Only the stretch of the listing below that runs from the line with "Open the @overtimekicks" through the line with "Image resolution: width=1375" is to be printed, exactly and with both ends.
*** MATERIAL TO PROCESS ***
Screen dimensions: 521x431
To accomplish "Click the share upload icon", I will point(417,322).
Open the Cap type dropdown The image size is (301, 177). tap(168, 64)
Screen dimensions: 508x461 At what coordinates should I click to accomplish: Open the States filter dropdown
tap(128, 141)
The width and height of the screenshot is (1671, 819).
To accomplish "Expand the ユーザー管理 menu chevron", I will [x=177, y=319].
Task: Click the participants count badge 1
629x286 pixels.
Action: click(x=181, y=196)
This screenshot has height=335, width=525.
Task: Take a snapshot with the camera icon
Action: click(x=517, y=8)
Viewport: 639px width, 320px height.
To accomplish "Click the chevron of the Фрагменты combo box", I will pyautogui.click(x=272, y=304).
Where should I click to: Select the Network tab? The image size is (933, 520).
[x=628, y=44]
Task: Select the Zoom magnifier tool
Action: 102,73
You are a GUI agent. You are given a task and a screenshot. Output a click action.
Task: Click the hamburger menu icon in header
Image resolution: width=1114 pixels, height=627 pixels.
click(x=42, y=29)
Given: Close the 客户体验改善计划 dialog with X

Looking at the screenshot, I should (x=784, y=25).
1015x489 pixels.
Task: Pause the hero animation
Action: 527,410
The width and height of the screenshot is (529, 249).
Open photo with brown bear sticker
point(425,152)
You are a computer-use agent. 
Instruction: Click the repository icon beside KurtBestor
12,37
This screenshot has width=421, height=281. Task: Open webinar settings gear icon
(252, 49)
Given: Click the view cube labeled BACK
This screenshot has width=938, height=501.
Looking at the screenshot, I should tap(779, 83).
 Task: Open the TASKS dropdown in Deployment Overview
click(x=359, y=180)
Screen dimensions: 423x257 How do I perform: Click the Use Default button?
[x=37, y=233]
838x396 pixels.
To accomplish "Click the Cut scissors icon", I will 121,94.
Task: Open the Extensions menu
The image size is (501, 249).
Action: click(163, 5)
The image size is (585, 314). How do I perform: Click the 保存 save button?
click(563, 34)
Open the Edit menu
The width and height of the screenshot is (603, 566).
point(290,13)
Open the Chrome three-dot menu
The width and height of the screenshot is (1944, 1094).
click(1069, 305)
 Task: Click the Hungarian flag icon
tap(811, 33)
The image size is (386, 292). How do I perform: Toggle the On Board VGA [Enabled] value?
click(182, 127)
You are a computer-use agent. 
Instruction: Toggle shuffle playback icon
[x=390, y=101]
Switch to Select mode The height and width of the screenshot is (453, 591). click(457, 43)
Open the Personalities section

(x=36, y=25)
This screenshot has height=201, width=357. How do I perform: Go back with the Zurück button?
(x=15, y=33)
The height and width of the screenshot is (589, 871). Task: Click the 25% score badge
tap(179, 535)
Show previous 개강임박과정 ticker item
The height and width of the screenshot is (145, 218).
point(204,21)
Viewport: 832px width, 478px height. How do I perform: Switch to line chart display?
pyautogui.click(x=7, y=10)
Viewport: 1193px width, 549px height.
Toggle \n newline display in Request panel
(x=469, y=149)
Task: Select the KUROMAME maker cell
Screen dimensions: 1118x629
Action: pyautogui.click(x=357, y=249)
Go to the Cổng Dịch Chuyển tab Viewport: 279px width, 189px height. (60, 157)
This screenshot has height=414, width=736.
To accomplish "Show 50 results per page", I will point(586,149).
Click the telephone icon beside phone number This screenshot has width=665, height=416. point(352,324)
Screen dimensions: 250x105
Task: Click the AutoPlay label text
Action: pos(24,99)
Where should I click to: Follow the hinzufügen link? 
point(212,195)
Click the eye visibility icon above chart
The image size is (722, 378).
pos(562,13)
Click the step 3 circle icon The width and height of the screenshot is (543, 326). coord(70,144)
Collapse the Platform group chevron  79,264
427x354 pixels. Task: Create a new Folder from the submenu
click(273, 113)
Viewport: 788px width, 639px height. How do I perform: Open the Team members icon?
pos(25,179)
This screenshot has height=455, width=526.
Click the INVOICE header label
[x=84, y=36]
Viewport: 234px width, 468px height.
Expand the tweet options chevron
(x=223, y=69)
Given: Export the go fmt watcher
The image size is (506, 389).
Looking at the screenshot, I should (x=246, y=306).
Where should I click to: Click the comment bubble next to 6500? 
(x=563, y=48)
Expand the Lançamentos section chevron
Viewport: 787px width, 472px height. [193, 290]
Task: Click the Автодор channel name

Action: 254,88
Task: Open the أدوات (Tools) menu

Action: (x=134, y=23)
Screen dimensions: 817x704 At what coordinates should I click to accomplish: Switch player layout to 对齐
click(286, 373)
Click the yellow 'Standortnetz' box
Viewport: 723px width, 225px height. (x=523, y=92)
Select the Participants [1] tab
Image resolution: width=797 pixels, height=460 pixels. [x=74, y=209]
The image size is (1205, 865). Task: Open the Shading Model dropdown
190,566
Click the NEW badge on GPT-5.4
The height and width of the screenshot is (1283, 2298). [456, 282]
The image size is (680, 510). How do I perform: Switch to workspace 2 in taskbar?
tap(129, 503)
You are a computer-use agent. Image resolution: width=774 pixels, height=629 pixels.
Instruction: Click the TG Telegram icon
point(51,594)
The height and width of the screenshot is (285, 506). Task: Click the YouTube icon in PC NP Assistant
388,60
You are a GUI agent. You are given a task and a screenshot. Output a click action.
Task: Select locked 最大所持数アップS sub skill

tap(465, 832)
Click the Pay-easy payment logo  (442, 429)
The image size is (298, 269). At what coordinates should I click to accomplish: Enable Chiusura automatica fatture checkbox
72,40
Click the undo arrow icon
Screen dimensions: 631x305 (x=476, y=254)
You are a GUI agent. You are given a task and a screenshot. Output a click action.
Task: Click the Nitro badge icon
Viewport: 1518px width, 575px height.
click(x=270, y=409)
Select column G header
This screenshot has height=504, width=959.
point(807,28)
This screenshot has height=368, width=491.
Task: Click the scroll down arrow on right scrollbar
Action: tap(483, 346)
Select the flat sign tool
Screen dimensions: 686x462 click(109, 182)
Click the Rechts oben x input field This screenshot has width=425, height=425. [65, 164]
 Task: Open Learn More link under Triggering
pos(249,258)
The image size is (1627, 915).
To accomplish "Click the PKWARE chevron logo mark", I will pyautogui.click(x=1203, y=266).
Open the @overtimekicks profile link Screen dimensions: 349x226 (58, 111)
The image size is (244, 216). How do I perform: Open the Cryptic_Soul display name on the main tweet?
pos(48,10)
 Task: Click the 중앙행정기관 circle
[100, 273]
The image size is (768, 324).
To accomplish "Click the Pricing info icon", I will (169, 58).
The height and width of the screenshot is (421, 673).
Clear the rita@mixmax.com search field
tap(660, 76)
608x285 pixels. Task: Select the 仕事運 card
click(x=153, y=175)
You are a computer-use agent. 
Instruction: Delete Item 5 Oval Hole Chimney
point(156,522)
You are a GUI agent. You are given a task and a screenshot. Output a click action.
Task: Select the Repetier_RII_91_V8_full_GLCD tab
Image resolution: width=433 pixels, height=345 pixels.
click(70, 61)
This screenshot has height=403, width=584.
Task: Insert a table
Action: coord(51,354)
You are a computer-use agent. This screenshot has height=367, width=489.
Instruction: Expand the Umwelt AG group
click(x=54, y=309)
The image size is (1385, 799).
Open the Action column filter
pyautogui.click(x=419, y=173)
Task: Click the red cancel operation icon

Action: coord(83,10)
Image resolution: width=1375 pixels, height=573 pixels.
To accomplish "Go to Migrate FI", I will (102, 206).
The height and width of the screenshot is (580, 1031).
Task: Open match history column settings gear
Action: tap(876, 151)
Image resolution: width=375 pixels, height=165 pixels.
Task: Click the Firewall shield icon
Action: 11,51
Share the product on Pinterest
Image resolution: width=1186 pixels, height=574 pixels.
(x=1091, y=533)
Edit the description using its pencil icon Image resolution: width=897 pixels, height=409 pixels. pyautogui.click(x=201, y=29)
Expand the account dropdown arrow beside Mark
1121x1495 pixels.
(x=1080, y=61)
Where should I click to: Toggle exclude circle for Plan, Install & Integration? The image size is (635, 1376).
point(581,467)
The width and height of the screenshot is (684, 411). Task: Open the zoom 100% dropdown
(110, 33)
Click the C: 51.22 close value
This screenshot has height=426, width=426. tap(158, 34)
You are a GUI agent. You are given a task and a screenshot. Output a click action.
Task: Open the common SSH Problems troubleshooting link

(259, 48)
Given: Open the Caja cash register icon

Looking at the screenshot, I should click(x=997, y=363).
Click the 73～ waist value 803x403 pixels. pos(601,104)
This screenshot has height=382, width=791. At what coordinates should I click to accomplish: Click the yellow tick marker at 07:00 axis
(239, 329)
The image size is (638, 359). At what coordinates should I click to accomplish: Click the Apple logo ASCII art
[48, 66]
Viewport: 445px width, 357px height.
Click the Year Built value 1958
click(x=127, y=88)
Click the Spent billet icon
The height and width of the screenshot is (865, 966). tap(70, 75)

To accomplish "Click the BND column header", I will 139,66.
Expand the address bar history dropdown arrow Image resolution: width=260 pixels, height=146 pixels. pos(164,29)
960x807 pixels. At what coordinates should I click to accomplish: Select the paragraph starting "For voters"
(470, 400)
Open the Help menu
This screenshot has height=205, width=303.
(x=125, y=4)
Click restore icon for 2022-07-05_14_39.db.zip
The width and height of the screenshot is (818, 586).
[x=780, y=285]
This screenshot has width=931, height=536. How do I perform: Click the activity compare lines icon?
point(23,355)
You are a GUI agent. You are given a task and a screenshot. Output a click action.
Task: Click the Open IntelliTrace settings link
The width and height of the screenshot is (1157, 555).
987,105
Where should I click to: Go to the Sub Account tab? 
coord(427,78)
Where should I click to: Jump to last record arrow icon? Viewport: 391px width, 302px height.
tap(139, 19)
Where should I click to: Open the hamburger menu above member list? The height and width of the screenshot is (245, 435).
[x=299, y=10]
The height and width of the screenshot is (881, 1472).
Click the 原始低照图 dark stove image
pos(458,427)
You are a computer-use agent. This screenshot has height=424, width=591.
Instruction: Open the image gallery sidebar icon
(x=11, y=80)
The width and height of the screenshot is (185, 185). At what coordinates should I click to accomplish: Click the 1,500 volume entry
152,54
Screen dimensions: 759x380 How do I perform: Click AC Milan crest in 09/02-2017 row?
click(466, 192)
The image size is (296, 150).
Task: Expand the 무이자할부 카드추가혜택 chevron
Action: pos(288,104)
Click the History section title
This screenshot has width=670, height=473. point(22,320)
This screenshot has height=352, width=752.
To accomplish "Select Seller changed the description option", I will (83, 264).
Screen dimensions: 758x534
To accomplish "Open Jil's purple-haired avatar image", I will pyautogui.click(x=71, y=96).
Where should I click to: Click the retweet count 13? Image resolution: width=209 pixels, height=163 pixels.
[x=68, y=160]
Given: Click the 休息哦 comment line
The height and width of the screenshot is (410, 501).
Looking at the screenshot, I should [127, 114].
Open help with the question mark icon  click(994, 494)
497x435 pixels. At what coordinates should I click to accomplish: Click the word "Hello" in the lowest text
*** End of MATERIAL TO PROCESS ***
SOLUTION TO THIS TASK ->
Open the @overtimekicks profile link Screen dimensions: 349x226 (58, 111)
The image size is (244, 216). How do I perform: Open the Cryptic_Soul display name on the main tweet?
pos(48,10)
 Task: Click the 중앙행정기관 circle
[100, 273]
The image size is (768, 324).
To accomplish "Click the Pricing info icon", I will (169, 58).
The height and width of the screenshot is (421, 673).
Clear the rita@mixmax.com search field
tap(660, 76)
608x285 pixels. Task: Select the 仕事運 card
click(x=153, y=175)
You are a computer-use agent. 
Instruction: Delete Item 5 Oval Hole Chimney
point(156,522)
You are a GUI agent. You are given a task and a screenshot. Output a click action.
Task: Select the Repetier_RII_91_V8_full_GLCD tab
Image resolution: width=433 pixels, height=345 pixels.
click(70, 61)
This screenshot has height=403, width=584.
Task: Insert a table
Action: coord(51,354)
You are a computer-use agent. This screenshot has height=367, width=489.
Instruction: Expand the Umwelt AG group
click(x=54, y=309)
The image size is (1385, 799).
Open the Action column filter
pyautogui.click(x=419, y=173)
Task: Click the red cancel operation icon

Action: coord(83,10)
Image resolution: width=1375 pixels, height=573 pixels.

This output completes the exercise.